Ph.D. in Computer Science, Robotics or a related discipline or Master's degree with >= 1/3 years industry experience after graduation.
A minimum of 3 years of R&D experience, or an equivalent graduate research background, primarily in AI technologies including Computer Vision and Robotic or Automotive Motion and Behavioral Planning.
Proficiency in one or more programming languages commonly used in machine learning (e.g., Python, C++, Rust).
Strong interpersonal, communication, and teamwork capabilities.
Knowledge of major machine learning frameworks like TensorFlow or PyTorch.
Hands-on experience in reinforcement learning for behavior or motion planning or other applicable contexts and familiarity with common RL techniques (e.g. PPO, DQN, DDPG).
A strong portfolio of publications in premier machine learning, deep learning, robotics and computer vision journals and conferences.

Nice To Haves

Experience with real-world product development and deployment of autonomous systems.

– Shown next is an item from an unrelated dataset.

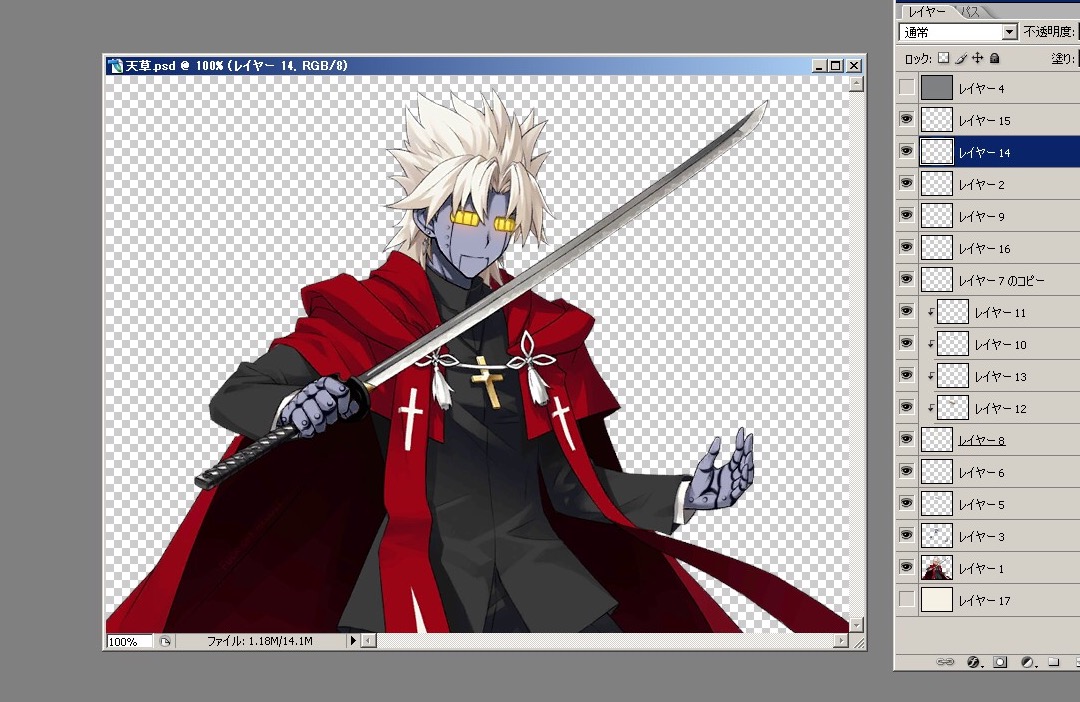Add a layer mask with the mask icon
This screenshot has height=702, width=1080.
tap(1000, 662)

Hands-on experience building and applying multimodal transformer-based sequence-to-sequence models, especially multimodal vision-language-action models.

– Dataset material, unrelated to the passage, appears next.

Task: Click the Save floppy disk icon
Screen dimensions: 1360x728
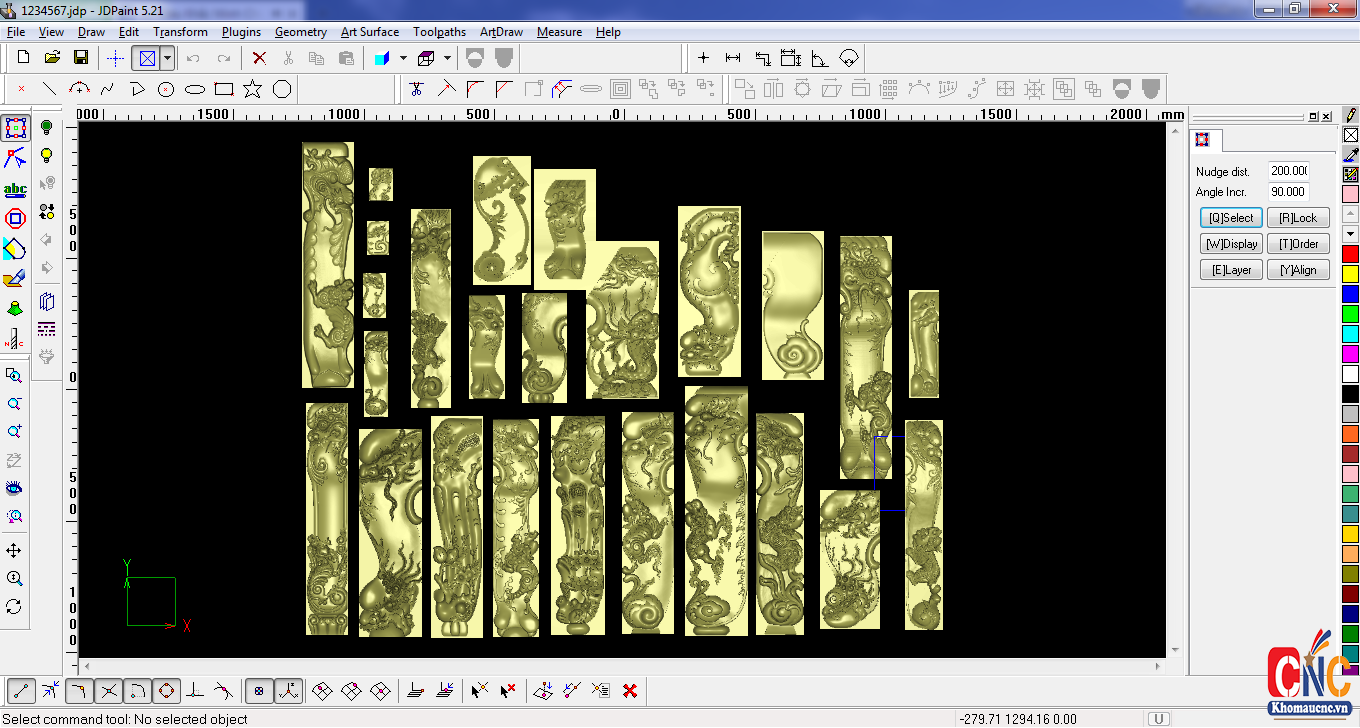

Hands-on experience in computer vision and deep learning, with work in any of the following areas: multimodal transformers, multimodal language models, diffusion models, NeRF, gaussian splatting, object detection / segmentation, 3D scene understanding, sensor calibration, SfM, voxel/BEV grid-based feature representation.

Responsibilities

Conduct research and engineering in core AI and machine learning fields to enable Embodied AI (including computer vision, autonomous planning, open-world learning, and so on) for related business domains of ADAS/AD, industrial automation, robotics etc.

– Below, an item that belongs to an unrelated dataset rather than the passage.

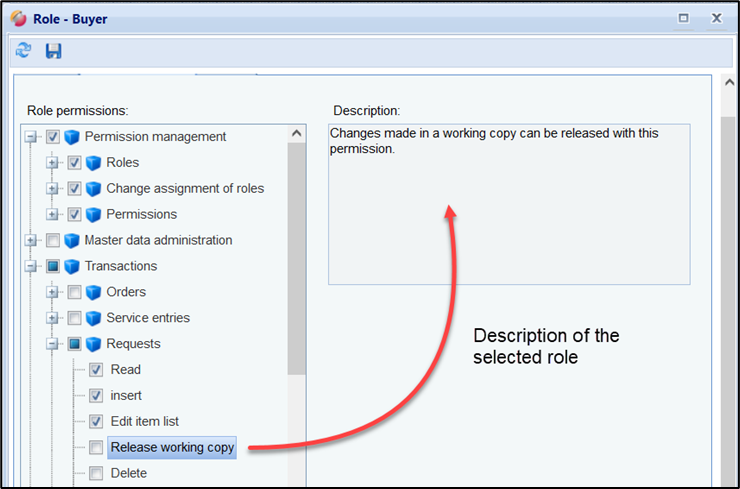Click the save disk icon
The width and height of the screenshot is (740, 489).
[x=54, y=51]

Push the boundaries in (modular) end-to-end perception and planning for ADAS/AD, incorporating advancements in large vision-language-(action) models to aid reasoning capabilities and explainability.
Collaborate cross-functionally with global research and engineering teams to ensure seamless technology transfer and system integration.
Implement research results to solve real-world challenges, ensuring high-quality system integration within Bosch's existing platforms.
Stay at the forefront of innovation by actively engaging with academic and industry communities through conferences, workshops, and technical events.
Document and disseminate research findings through high-caliber publications and/or patent submissions.